Thanks! These two worked well, the second one especially… Still, it doesn’t find older Word 5 for Mac documents… But, I figured out that these files aren’t “Microsoft Word document”, but “Microsoft Word 1.x-5.x document” KIND. So, all I should* have to do is change the line above from this:
set FolderContents to path of files of folder FolderRef whose kind is “Microsoft Word document”
to this:
set FolderContents to path of files of folder FolderRef whose kind is (“Microsoft Word document” || “Microsoft Word 1.x-5.x document”)

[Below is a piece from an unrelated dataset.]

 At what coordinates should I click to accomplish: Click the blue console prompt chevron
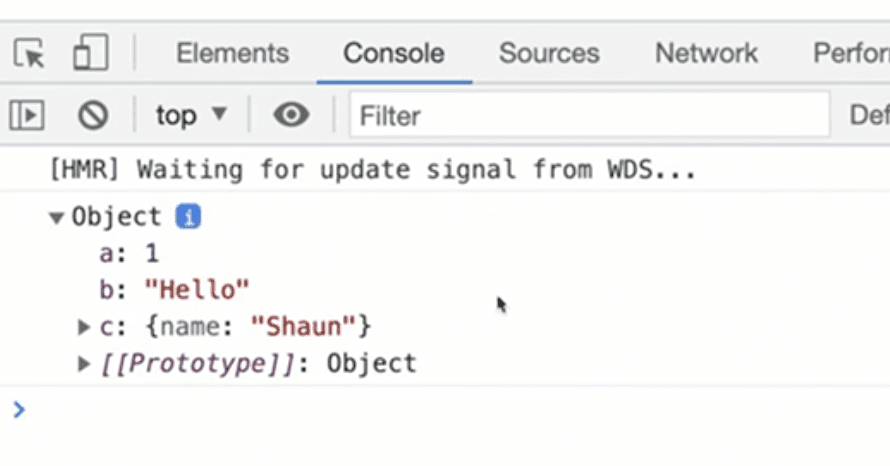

Yes, Kai is right! I ended up pummeling myself to get the answer, but glad to know you had my back.
There were some other little tidbits that were annoying me that I hacked (changing the destination folder) that would be cool to automate or have selectable, but I’ve already cranked through 50 discs in an hour as-is, so you guys have turned maybe 4-5 full days of work into maybe 4-5 hours. THANKS SO MUCH!!!
vizit seems to be taken care of, but I’m still interested in using unix command.
I came up with this much, which works with what I threw at it (I know it’s not perfect). I’ll leave it here to give people something else to look at.
property copyBase : path to desktop from user domain
property knownVolumes : {"Halo"}
property findThis : "msword"
on run
repeat
copyFromCD()
display dialog "Script finished." buttons {"Run again", "OK"} default button 2
if (button returned of result) is not "Run again" then exit repeat
end repeat
end run
on copyFromCD()
set otherVolumes to {}
tell application "System Events" to get name of every disk whose ejectable is true
repeat with thisDisk in (result)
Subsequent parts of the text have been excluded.